*ARBEITSAUFTRAG A*. Gib nur als Zahl an, wie viele Zeilen der Einträge weiter unten die Zeichenfolge "icon" enthalten, wobei Groß- und Kleinschreibung zu beachten ist.

*AUSGEWÄHLTER AUSZUG*.
Die Sanktionen
müssen fortgesetzt werden - so lange, bis Putin seinen Teil des Minsker
Abkommens erfüllt hat. Solange sind die Sanktionen, hoffentlich, ein
erfreuliches Zeichen europäischer Einigkeit.
Von Daniel Brössler
Vor zwei Jahren hat die EU nicht nur den russischen
Präsidenten Wladimir Putin überrascht, sondern auch sich selbst. Alle 28 Staaten, wiewohl in unterschiedlichem Maße
erschüttert durch den russischen Bruch des Völkerrechts in der Ukraine,
verständigten sich auf eine gemeinsame Antwort. Die EU verhängte spürbare
wirtschaftliche Sanktionen, die später mit dem Minsker Abkommen verknüpft
wurden. Die Umsetzung aller Vereinbarungen sollte durch Aufhebung von
Sanktionen belohnt, deren Missachtung durch Fortgeltung der Sanktionen bestraft
werden. Demnächst, wenn die Verlängerung der Sanktionen ansteht, muss die EU
entscheiden, ob sie diese Politik fortsetzt. Allerdings: Eine andere hat
sie nicht.
Die Ausgestaltung der Sanktionen ist von Anfang an dem
Prinzip des kleinsten gemeinsamen Nenners gefolgt. Als maßlos empfundene
Strafmaßnahmen hätten in der EU keine Mehrheit gefunden. Die Sanktionen waren
also darauf ausgelegt, eine für den russischen Staat spürbare Wirkung zu
entfalten, ohne wirtschaftliche Verheerungen zu verursachen. Am spürbarsten für
russische Bürger sind ohnehin die von Moskau verhängten Vergeltungsmaßnahmen,
also der Stopp von Gemüse- und Obstimporten aus der EU. Auch die miserable wirtschaftliche
Lage in Russland ist nur zum kleineren Teil dem versperrten Zugang zu
internationalen Finanzinstrumenten geschuldet. Russland leidet unter dem
niedrigen Ölpreis und den von Putin verschleppten Reformen. Putin, der Meister
der Großmacht-Rhetorik, hat sein Land verwundbar gemacht.

(Daten zu Elementen und Textpositionen)
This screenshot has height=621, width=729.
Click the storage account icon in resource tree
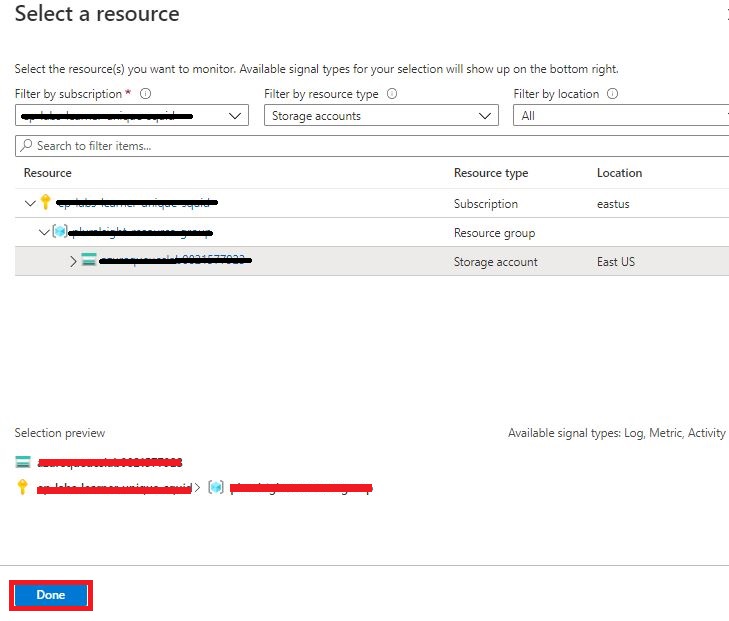coord(89,261)
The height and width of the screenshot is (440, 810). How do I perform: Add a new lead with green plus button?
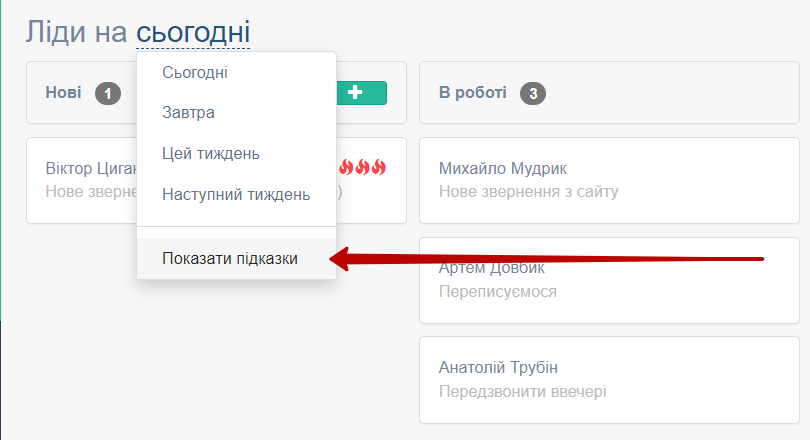(x=361, y=92)
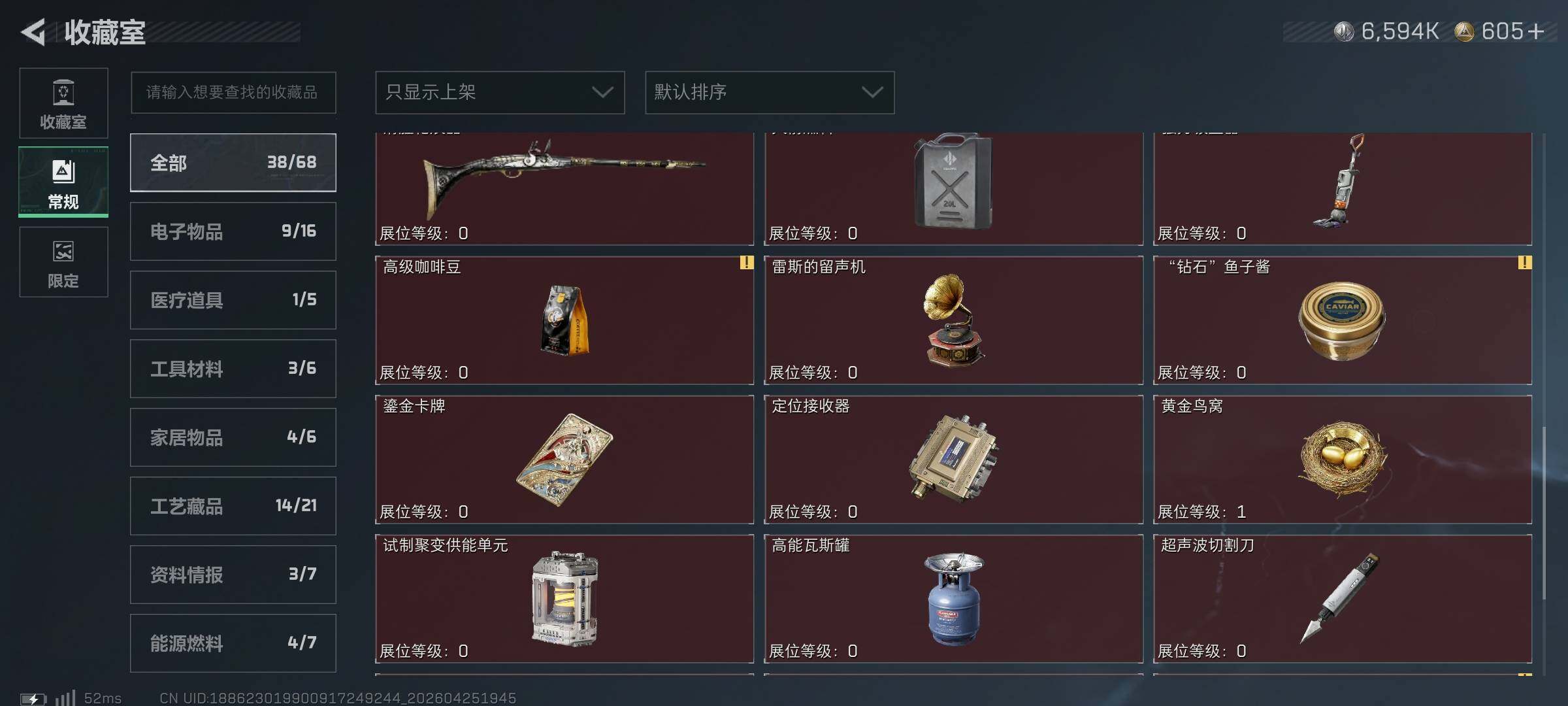The width and height of the screenshot is (1568, 706).
Task: Click the warning badge on 高级咖啡豆
Action: pos(746,263)
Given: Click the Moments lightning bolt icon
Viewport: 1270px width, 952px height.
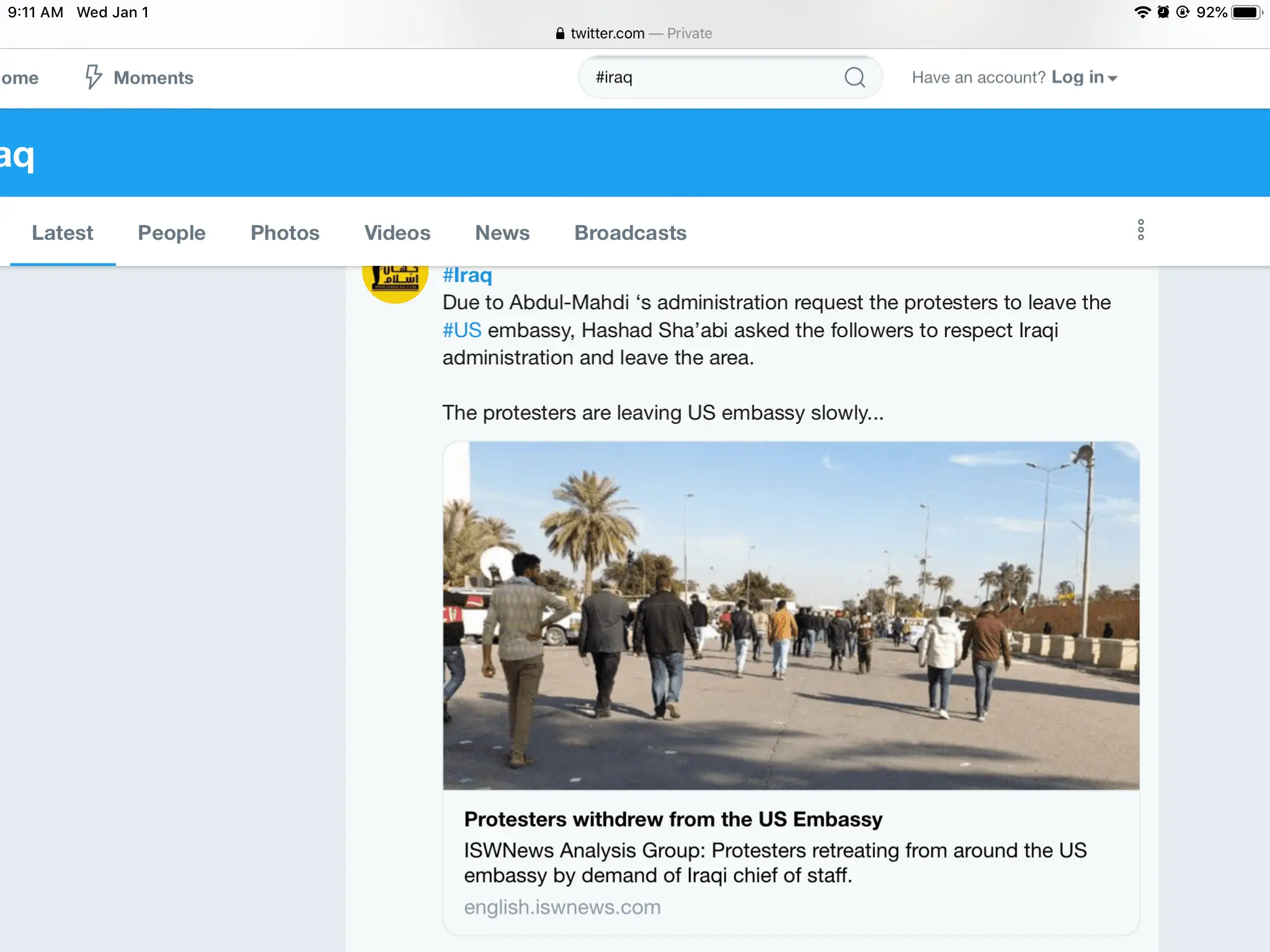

*ARBEITSAUFTRAG B*. Setze den Text über die EU-Sanktionen gegen Russland nach seinem letzten Satz fort.

*ERWARTETE AUSGABE A*. 2

*ERWARTETE AUSGABE B*.
Putin soll seinen Teil des
Minsker Abkommens umsetzen
Von den Gegnern der
Sanktionen wird die angebliche politische Wirkungslosigkeit vorgebracht. Doch
nach welchem Maßstab? 2014 hatte es so
ausgesehen, als wolle und könne Putin große Teile der Ost-Ukraine unter seine
Kontrolle bringen. Ein "Neu-Russland" sollte entstehen. Gescheitert
ist das am Mangel an willfährigen "Neu-Russen", an militärischer
Gegenwehr der Ukraine und, ja, auch an der von Putin so nicht erwarteten
Einigkeit des Westens. Weshalb sich, wer die Aufhebung der Sanktionen fordert,
schon fragen sollte, welches Signal er da eigentlich nach Moskau
senden will.
Das schwächste und moralisch
fragwürdigste Argument für eine Aufhebung der Sanktionen ist der Verweis auf
den wirt-schaftlichen Schaden, der in den Staaten der EU entsteht. Es
entspräche der Karikatur, die ausgerechnet Russlands korrupte Führung vom
angeblich so dekadenten Westen zeichnet, wegen entgangenen Profits
einzuknicken. Wenigstens die Politiker müssen jenes Verantwortungsgefühl für
Europas Friedensgefüge zeigen, das zu Putin pilgernde Konzernchefs vermissen
lassen. Ohnehin würden die alten Gewinne auch ohne Sanktionen auf absehbare
Zeit nicht wiederkehren. Russlands wirtschaftliche Krise ist zu tief.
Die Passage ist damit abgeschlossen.